Information given:
--------------------
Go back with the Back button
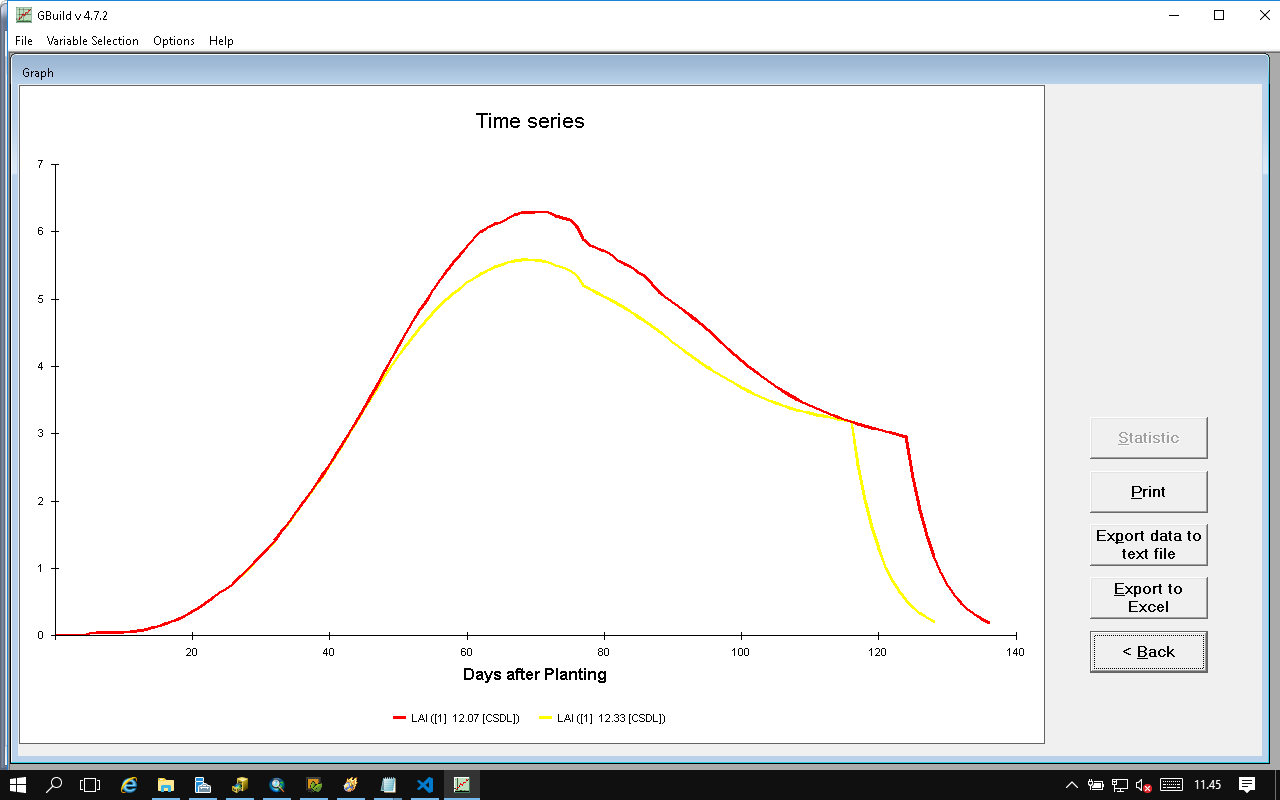Image resolution: width=1280 pixels, height=800 pixels. click(x=1148, y=652)
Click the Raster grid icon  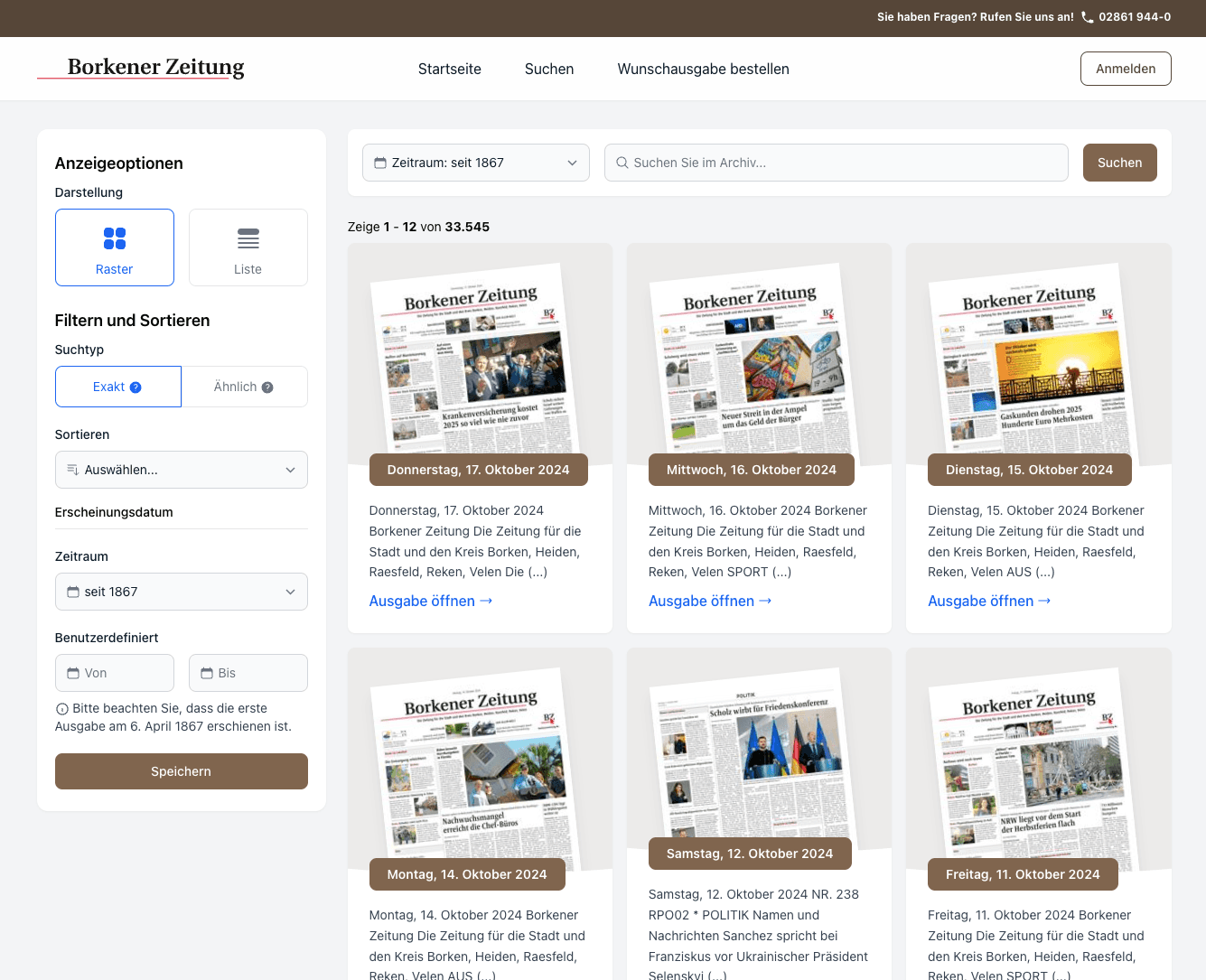click(x=115, y=238)
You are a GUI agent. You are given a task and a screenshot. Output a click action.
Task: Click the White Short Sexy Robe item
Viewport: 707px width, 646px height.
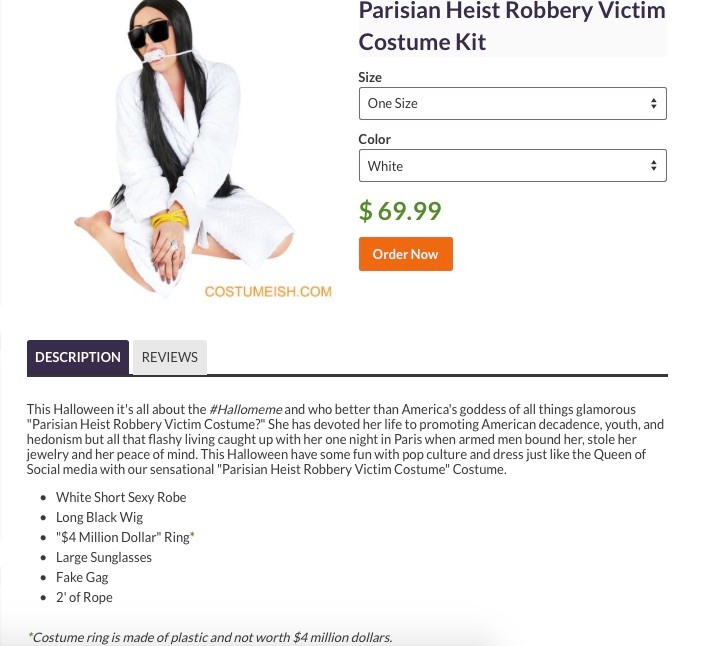(x=121, y=497)
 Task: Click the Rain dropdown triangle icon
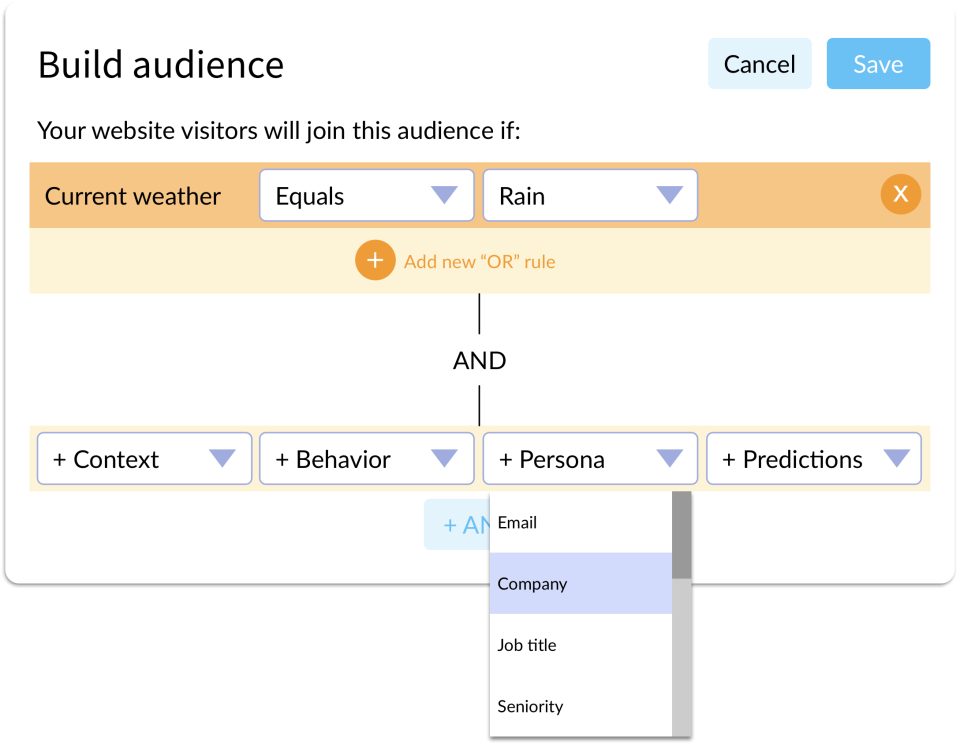pyautogui.click(x=668, y=196)
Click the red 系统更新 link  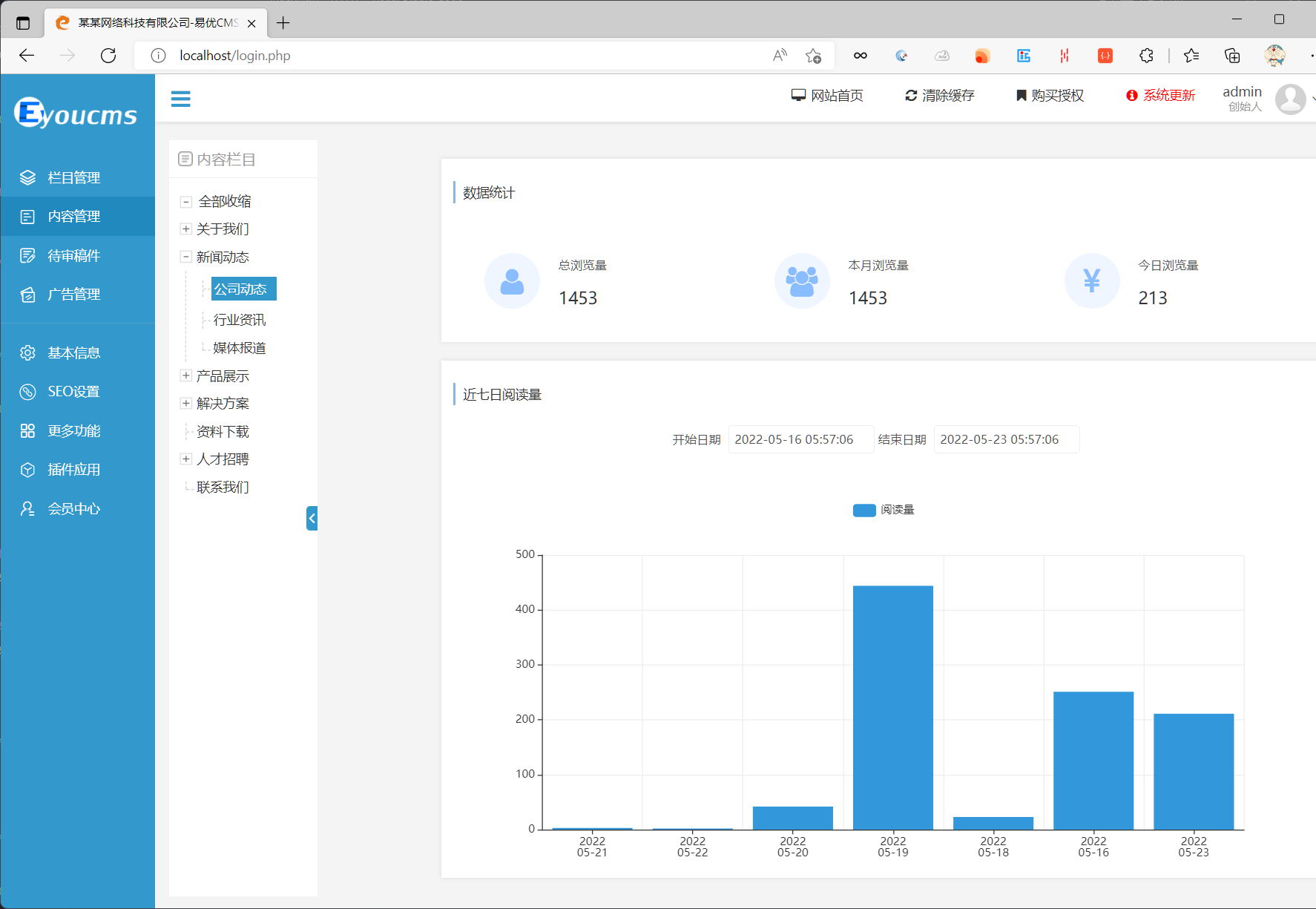pos(1161,96)
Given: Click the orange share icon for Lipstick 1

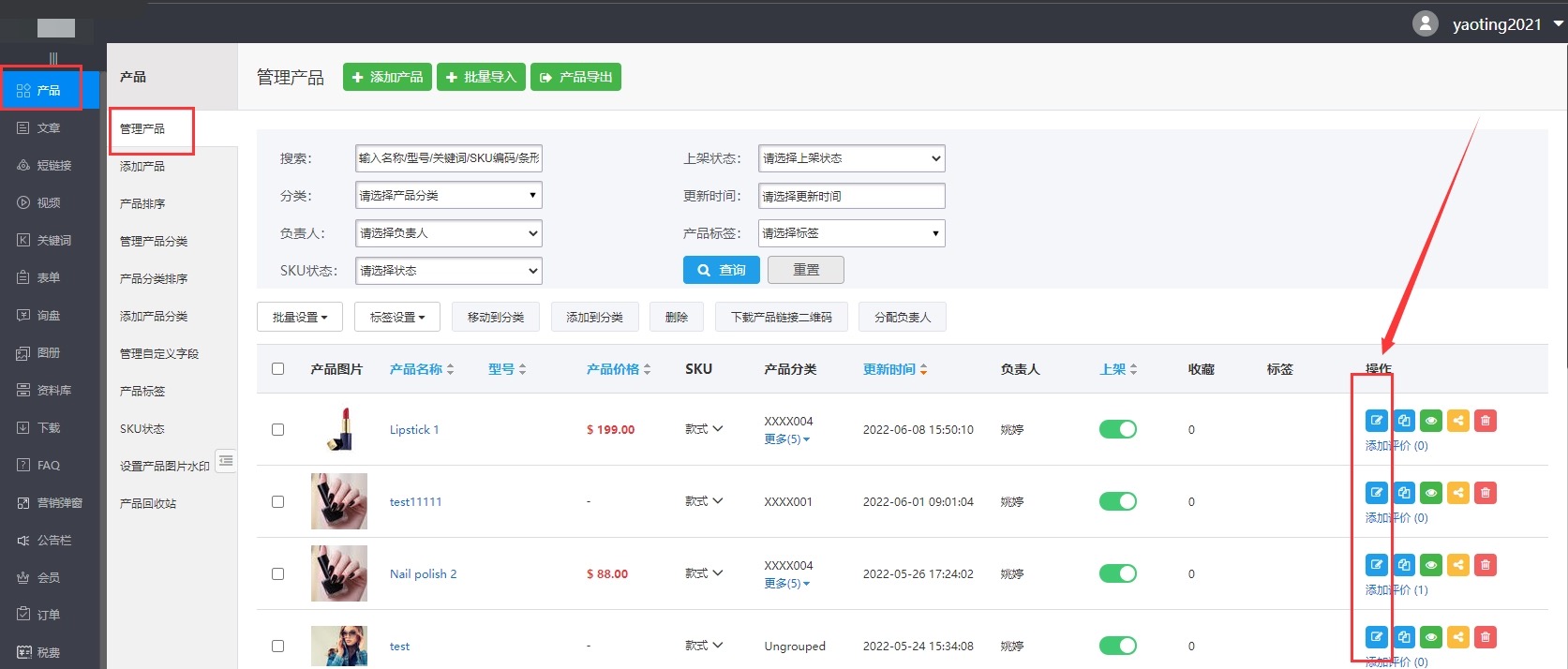Looking at the screenshot, I should pos(1457,421).
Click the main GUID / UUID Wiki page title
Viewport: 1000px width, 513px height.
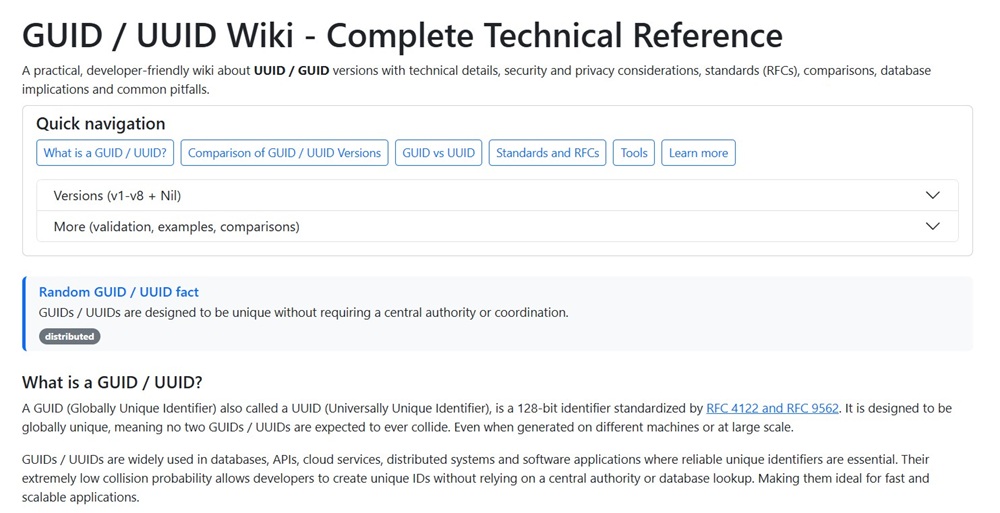pos(402,36)
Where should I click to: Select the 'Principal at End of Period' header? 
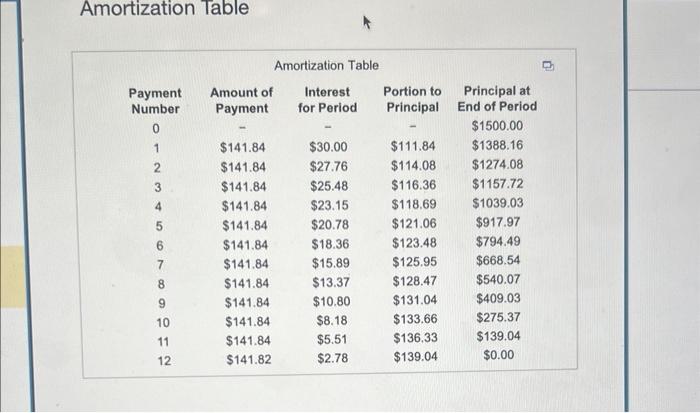(497, 99)
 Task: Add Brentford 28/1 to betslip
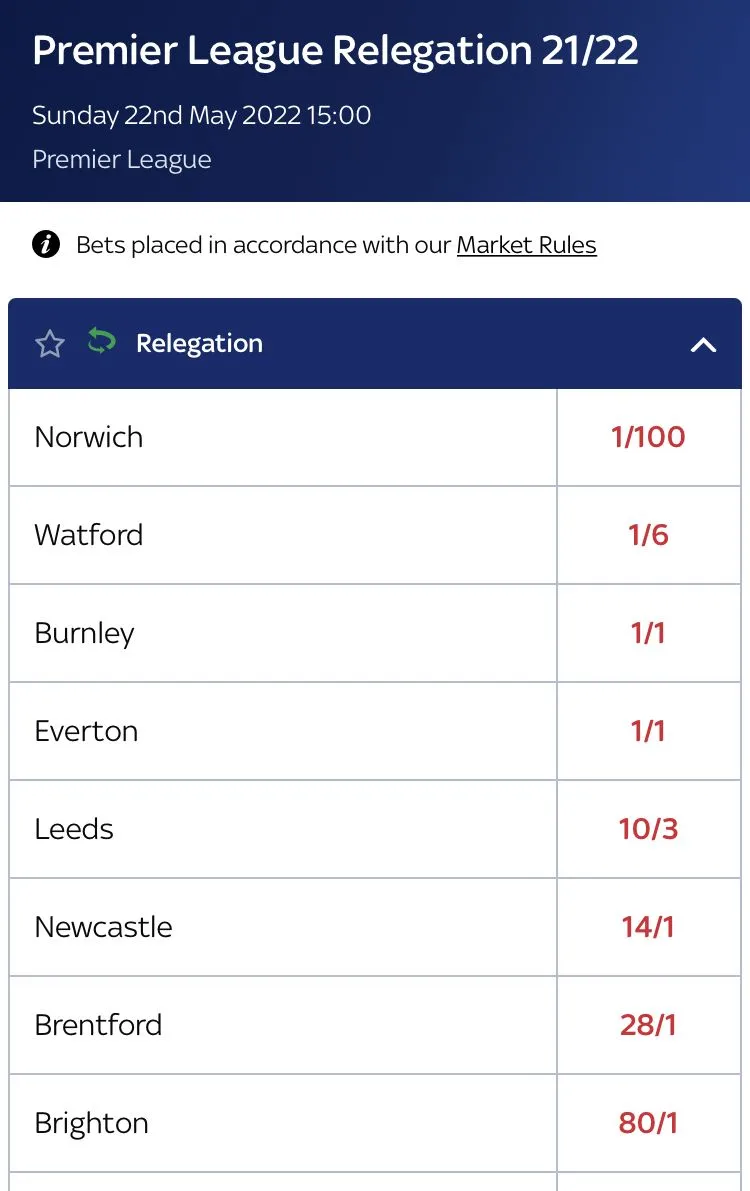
--------------------
Problem statement: Exact text is required for the lines from the one with "Given: Click the" through the last line of the entries, both included. Omit pictures.

Task result:
Given: Click the orange share icon for Lipstick 1

Looking at the screenshot, I should pos(1457,421).
Click the main GUID / UUID Wiki page title
Viewport: 1000px width, 513px height.
pos(402,36)
Where should I click to: Select the 'Principal at End of Period' header? 
(497, 99)
 Task: Add Brentford 28/1 to betslip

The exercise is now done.